I had forgotten how hospitable Salvadorans are. On my most recent trip in November 2015, the lapping of the ocean and the sea breeze at La Libertad an hour from the capital revived memories of my first trip to the country in 1975. I was making my way through Latin America (without a backpack) on $10 a day. I would look longingly along the beach at the fish menus in tourist restaurants, much too expensive for my budget. One day, a local woman with two children suggested I buy fish at the market. When I protested that I didn’t have a place to cook, she invited me home and made delicious fried fish and plantains. I ended up staying with her family for a few days.
I had returned frequently as a reporter to El Salvador to cover the civil war, but I never saw the family again. I couldn’t reconcile the cruelty and pain with the warmth and kindness I experienced on an everyday basis. I had seen too many children’s coffins, interviewed too many grieving mothers. I had trembled too many times myself. When the bombs went off during Archbishop Óscar Romero’s funeral service, I happened to be standing in the church tower, next to a revolutionary priest, half-expecting a sniper’s bullet to end our lives. I had watched as the four murdered churchwomen were unearthed from their shallow grave. I will never ever forget the smell, the smell of death.
I will also never forget how I suggested to a nun friend that she get into a photo I was taking and the next thing I knew four nuns had dropped to their knees to pray and every professional photographer on the scene pushed me aside to get what became an iconic shot. I was a witness to history, a role I feel strongly today as I explain the war experience to the postwar generation.

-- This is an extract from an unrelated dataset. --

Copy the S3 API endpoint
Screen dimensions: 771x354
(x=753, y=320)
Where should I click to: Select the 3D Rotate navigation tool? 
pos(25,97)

I had come back once before to El Salvador after the war for a reunion of journalists who had covered the war. I wanted to go to La Chacra, a shantytown where I had visited with Archbishop Romero in 1979. Too dangerous, I was told; the gangs now controlled the neighborhood (see story on p. 78).
El Salvador now has the highest homicide rate in the world. When I told people I was doing an issue on the Central American country, the response immediately focused on gangs or violence. No, I would reply, we’ve already done ReVista issues on violence and organized crime. And I instructed the authors and photographers in these pages not to center their articles on violence, but to show how violence is transversal, how it permeates every aspect of the society.
But perhaps I shouldn’t say every aspect. During my November trip, friends, authors, photographers, people I knew and people I didn’t, organized parties and lunches and gatherings of fascinating people—and trips to the gang-dominated neighborhood. I always had the feeling people were looking out for me, taking care of me. The hospitality doesn’t change and neither does the country’s exuberant landscape. I am thankful for both and especially for the energetic collaboration of Salvadorans and others that made this issue a reality and, hopefully, a thoughtful and accurate reflection on El Salvador today.